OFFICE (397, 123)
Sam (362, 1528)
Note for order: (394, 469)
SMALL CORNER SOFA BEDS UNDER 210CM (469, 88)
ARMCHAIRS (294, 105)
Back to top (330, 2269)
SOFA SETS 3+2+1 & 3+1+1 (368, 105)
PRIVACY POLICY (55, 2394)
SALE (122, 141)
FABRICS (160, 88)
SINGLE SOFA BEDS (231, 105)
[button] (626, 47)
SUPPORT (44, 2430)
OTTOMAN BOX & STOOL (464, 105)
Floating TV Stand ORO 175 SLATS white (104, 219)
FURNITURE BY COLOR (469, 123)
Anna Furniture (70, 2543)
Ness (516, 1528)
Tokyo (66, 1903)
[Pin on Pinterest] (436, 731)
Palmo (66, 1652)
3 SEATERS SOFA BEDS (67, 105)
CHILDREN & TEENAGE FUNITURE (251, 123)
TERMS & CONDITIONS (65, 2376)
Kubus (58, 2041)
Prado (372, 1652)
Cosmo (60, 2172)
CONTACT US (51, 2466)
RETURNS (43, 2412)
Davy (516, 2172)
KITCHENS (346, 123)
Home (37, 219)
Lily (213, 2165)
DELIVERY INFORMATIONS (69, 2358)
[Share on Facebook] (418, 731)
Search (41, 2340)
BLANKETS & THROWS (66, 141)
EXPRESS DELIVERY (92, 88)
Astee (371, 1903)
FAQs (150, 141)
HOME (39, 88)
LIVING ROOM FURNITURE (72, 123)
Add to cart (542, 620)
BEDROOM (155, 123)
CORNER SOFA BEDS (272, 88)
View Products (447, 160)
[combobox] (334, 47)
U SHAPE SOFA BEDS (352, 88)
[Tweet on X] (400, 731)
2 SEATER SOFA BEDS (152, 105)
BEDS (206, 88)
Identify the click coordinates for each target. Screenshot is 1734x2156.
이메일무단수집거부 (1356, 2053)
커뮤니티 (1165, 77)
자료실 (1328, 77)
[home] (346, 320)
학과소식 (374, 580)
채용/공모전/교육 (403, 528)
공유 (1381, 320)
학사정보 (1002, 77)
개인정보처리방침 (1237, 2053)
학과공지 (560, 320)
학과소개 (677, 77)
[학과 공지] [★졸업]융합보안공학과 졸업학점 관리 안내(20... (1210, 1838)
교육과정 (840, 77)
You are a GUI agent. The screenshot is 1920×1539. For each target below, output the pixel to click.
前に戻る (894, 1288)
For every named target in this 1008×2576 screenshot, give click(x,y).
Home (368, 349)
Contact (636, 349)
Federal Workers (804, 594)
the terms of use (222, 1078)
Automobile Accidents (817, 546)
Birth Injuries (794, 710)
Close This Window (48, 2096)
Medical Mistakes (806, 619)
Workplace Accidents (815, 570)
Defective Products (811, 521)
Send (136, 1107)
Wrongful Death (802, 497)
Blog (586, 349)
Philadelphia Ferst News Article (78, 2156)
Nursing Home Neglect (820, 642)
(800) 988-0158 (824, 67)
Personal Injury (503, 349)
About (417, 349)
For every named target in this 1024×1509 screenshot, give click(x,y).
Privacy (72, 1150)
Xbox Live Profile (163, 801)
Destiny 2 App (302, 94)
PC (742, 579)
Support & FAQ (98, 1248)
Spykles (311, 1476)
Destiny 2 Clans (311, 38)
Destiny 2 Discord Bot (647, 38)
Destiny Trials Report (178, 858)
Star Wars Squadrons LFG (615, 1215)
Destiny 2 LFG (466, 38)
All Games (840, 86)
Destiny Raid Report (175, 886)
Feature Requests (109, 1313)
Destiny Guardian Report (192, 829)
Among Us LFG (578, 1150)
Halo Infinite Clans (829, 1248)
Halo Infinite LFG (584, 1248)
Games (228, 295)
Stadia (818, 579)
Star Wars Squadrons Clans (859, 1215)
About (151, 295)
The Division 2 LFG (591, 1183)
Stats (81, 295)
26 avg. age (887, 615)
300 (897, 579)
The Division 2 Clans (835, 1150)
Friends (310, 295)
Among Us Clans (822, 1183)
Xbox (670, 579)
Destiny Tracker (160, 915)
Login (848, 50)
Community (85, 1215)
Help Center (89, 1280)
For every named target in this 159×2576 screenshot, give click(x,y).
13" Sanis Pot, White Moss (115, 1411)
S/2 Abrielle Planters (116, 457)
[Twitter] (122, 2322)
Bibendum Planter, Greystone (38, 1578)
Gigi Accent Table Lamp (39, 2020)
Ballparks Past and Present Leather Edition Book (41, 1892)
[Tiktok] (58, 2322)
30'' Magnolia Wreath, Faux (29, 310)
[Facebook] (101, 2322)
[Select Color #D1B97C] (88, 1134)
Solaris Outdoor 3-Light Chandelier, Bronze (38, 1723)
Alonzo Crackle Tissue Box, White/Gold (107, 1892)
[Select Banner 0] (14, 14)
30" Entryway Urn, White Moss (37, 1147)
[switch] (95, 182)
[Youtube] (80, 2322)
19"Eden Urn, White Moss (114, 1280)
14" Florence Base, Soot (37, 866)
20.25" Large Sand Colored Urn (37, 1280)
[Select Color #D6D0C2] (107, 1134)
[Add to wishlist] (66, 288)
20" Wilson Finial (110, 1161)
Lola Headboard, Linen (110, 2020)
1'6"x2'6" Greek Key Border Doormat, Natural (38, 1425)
==============================
Set down exactly the lines of the data above, beginning with the line that has "이메일무단수집거부 (1356, 2053)" and ending with the line that has "Help Center (89, 1280)", and no others.

이메일무단수집거부 (1356, 2053)
커뮤니티 (1165, 77)
자료실 (1328, 77)
[home] (346, 320)
학과소식 (374, 580)
채용/공모전/교육 (403, 528)
공유 (1381, 320)
학사정보 (1002, 77)
개인정보처리방침 (1237, 2053)
학과공지 (560, 320)
학과소개 (677, 77)
[학과 공지] [★졸업]융합보안공학과 졸업학점 관리 안내(20... (1210, 1838)
교육과정 (840, 77)
You are a GUI agent. The screenshot is 1920×1539. For each target below, output the pixel to click.
前に戻る (894, 1288)
For every named target in this 1008×2576 screenshot, give click(x,y).
Home (368, 349)
Contact (636, 349)
Federal Workers (804, 594)
the terms of use (222, 1078)
Automobile Accidents (817, 546)
Birth Injuries (794, 710)
Close This Window (48, 2096)
Medical Mistakes (806, 619)
Workplace Accidents (815, 570)
Defective Products (811, 521)
Send (136, 1107)
Wrongful Death (802, 497)
Blog (586, 349)
Philadelphia Ferst News Article (78, 2156)
Nursing Home Neglect (820, 642)
(800) 988-0158 (824, 67)
Personal Injury (503, 349)
About (417, 349)
For every named target in this 1024×1509 screenshot, give click(x,y).
Privacy (72, 1150)
Xbox Live Profile (163, 801)
Destiny 2 App (302, 94)
PC (742, 579)
Support & FAQ (98, 1248)
Spykles (311, 1476)
Destiny 2 Clans (311, 38)
Destiny 2 Discord Bot (647, 38)
Destiny Trials Report (178, 858)
Star Wars Squadrons LFG (615, 1215)
Destiny 2 LFG (466, 38)
All Games (840, 86)
Destiny Raid Report (175, 886)
Feature Requests (109, 1313)
Destiny Guardian Report (192, 829)
Among Us LFG (578, 1150)
Halo Infinite Clans (829, 1248)
Halo Infinite LFG (584, 1248)
Games (228, 295)
Stadia (818, 579)
Star Wars Squadrons Clans (859, 1215)
About (151, 295)
The Division 2 LFG (591, 1183)
Stats (81, 295)
26 avg. age (887, 615)
300 (897, 579)
The Division 2 Clans (835, 1150)
Friends (310, 295)
Among Us Clans (822, 1183)
Xbox (670, 579)
Destiny Tracker (160, 915)
Login (848, 50)
Community (85, 1215)
Help Center (89, 1280)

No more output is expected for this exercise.